Depremin sarstığı İzmir’e 1 ay içinde inşaatlara başlama sözü verildi. Çevre ve Şehircilik Bakanı Murat Kurum, “Elazığ ve Malatya’da olduğu gibi 1 yıl içinde bitireceğiz” dedi. Hâlâ yüzlerce aile konteynerlerde yaşıyor…

  • Haber
  • |
  • Güncel
  • |
  • 10 Kasım 2020
  • 10:45

Elazığ’a depremden sonra verilen sözler tutuldu mu?

Depremin sarstığı İzmir’e 1 ay içinde inşaatlara başlama sözü verildi.
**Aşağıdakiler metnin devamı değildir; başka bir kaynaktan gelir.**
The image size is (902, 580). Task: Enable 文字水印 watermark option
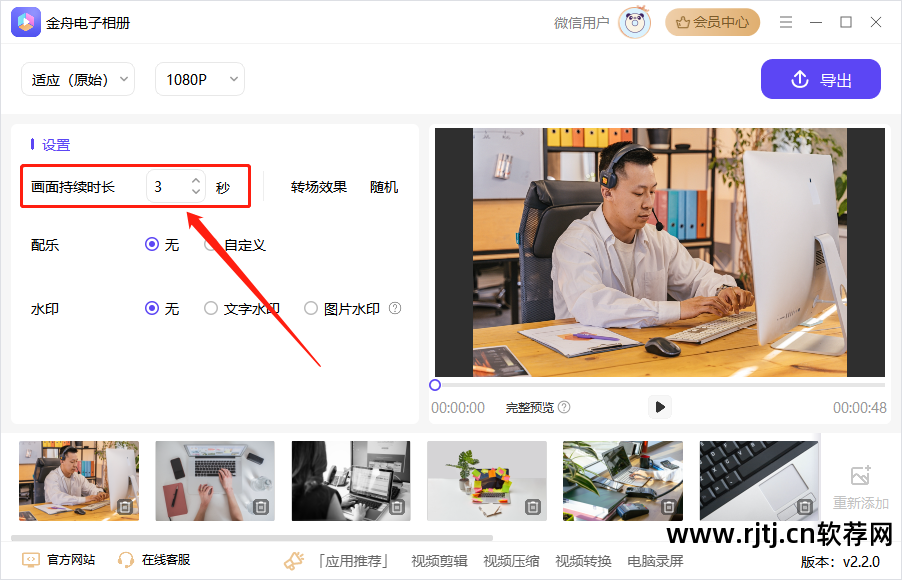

Çevre ve Şehircilik Bakanı Murat Kurum, “Elazığ ve Malatya’da olduğu gibi 1 yıl içinde bitireceğiz” dedi. Hâlâ yüzlerce aile konteynerlerde yaşıyor…

Türkiye İzmir depremini konuşurken, Elazığlı depremzedeler de mağduriyetlerinin giderilmesini bekliyor. Hâlâ binden fazla aile konteyner evlerde yaşarken, bazı kişiler kira yardımı alamamaktan, bazıları ise teslim edilen konutlardan şikayetçi… Gazete Duvar’dan Alper Budka’nın haberine göre şehirde daire kiralarının iki-üç katına çıkması, yıkım-yapım-onarım çalışmalarında sağlam binalara zarar verilmesi, söz konusu çalışmalardaki acelecilik ve plansızlık nedeniyle ortaya çıkan toz ve trafik sorunu, TOKİ sitelerinin kurulduğu bölgelerdeki okul, camii vb. eksiklikler de halkın şikâyetleri arasında…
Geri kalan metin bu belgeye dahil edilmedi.